Paisaje infiltrado

III – Serie geográfica

Esta semana salió publicada una noticia devastadora: expertos alertan pérdida de identidad en el Valle de Cocora (Quindío, Colombia) por exceso de “spots para fotografías”, ¿en serio?, esos spots para fotografías están ubicados en la parte más plana del Valle, aunque ya han trepado algunos hacia las montañas. Se trata de enormes alas de mariposa para que las personas se paren en medio, un jeep tradicional cafetero, letreros enormes y aparatosos de I <3 Cocora y otras cosas por el estilo para tomarse la misma foto que tienen las tías y las vecinas y las otras miles de personas. Es la misma foto predecible: un registro sin incomodidad para notificarle al mundo que es posible estar en la naturaleza pero lo suficientemente lejos de ella. Muy lejos. 

Además de lo obvio: la contaminación física y visual, me pregunto a quién se le ocurrió la idea de “adornar” la montaña con estos aparatos que no son más que una identidad genérica y anclada al marketing. A quién se le ocurrió que el Valle en sí mismo, majestuoso, verde en diferentes tonalidades y con tantas historias a su alrededor, no bastaba. Hay cientos de lugares en el mundo en los que alterar el paisaje natural está prohibido, y con justa razón: las nociones cotidianas que creamos a través de lo que miramos construyen ideas del mundo y del territorio, pero es más fácil encasillar la identidad de todo en dos o tres dibujitos y ver con nuestros propios ojos cómo se amontonan las personas para tomarse una foto allí e ignorar al árbol que tiene tantos años, más que nuestros padres y abuelos. 

Se trata de un paisaje infiltrado que se llena de capas de marketing y termina siendo en sí mismo otro paisaje también de nuestro tiempo y de nuestro deseo, también mediado por el marketing. Pienso en el primer capítulo de la reciente temporada de Black Mirror, la serie de ciencia ficción que se parece tanto a lo que ya vivimos: una mujer sufre un accidente cerebrovascular y no tiene cura; a su esposo le ofrecen una nueva tecnología que consiste en quitar una parte de su cerebro y hacer una copia de seguridad para luego insertar un recipiente en el que se le instale de nuevo. Una locura; pero el hombre no tiene opción y acepta; eso sí, debe pagar una mensualidad de 300 USD. La mujer despierta y sigue con su vida como siempre, agradecida por esta maravillosa tecnología que la volvió a traer a la realidad. 

Con los días algo empieza a fallar, su esposo se da cuenta de que en medio de cualquier conversación la mujer empieza a recitar publicidad dependiendo de lo que esté sucediendo: café orgánico, terapia católica, condones.
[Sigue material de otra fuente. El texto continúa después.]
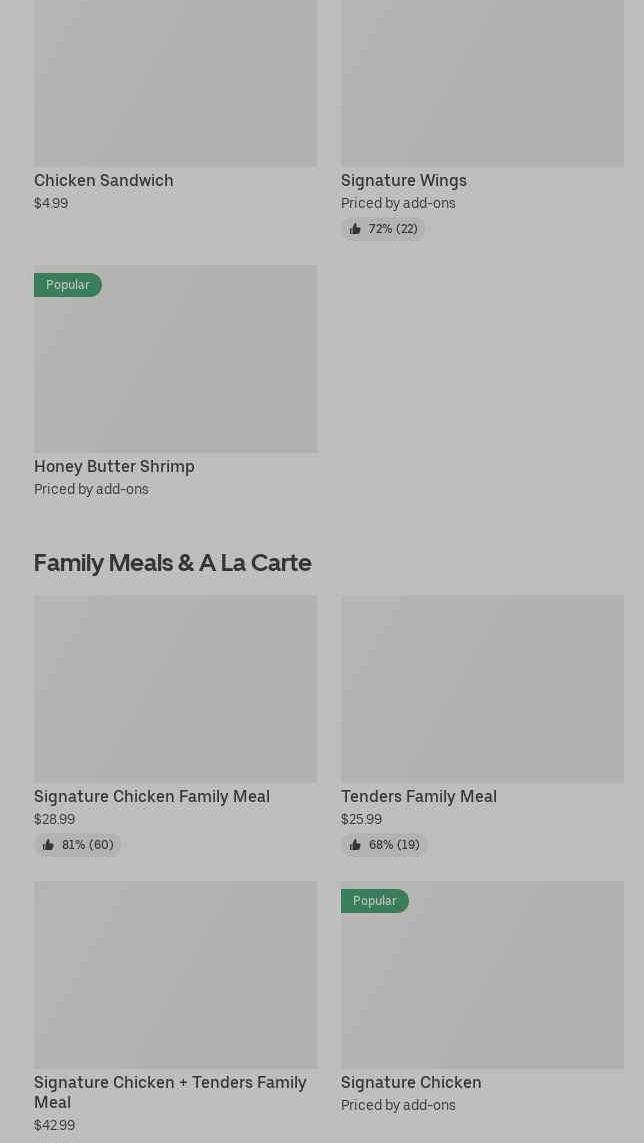
Task: Select the Honey Butter Shrimp title
Action: pos(114,466)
La mujer se ha vuelto una pancarta publicitaria viva. No contaré el final pero este capítulo es la muestra más radical de cómo a partir de la publicidad y del absurdo consumismo en que está mediado este tiempo, se alteran condiciones naturales tan básicas y lo aceptamos. 

La venta y la compra están en el centro: no la reflexión, no la contemplación. La venta y la compra en igual medida y de formas casi morbosas. Convertir una montaña sagrada para una comunidad en un parque de diversiones para el turismo voraz, se parece y dialoga con ese capítulo siniestro: todo se trata de comprar y vender atención y una que otra cosa. El paisaje infiltrado por artefactos que huelen a plástico y a pintura impermeable sigue contando nuestra historia en sus partes más amargas y ridículas. 
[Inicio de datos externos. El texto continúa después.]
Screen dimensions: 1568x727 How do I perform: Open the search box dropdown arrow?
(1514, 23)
Al fondo de todo ese alboroto de instagramers haciendo videos que se parecen todos entre sí, al fondo de la foto en el columpio, al fondo, muy en el fondo de todo eso, una mujer de cincuenta años sigue moliendo su maiz peto para las arepas mientras suena el Caballero gaucho, sus hijos llegan a sacudir las botas llenas de tierra del trabajo; ella amasa y amasa y canta: viejo farol que alumbraste mi pena, aquella noche en que quise olvidar. Porque luego de la montaña que es una madre inmensa, quedan las casitas campesinas plagadas de micropaisajes cotidianos que, sin saberlo, siguen escribiendo la historia de una identidad.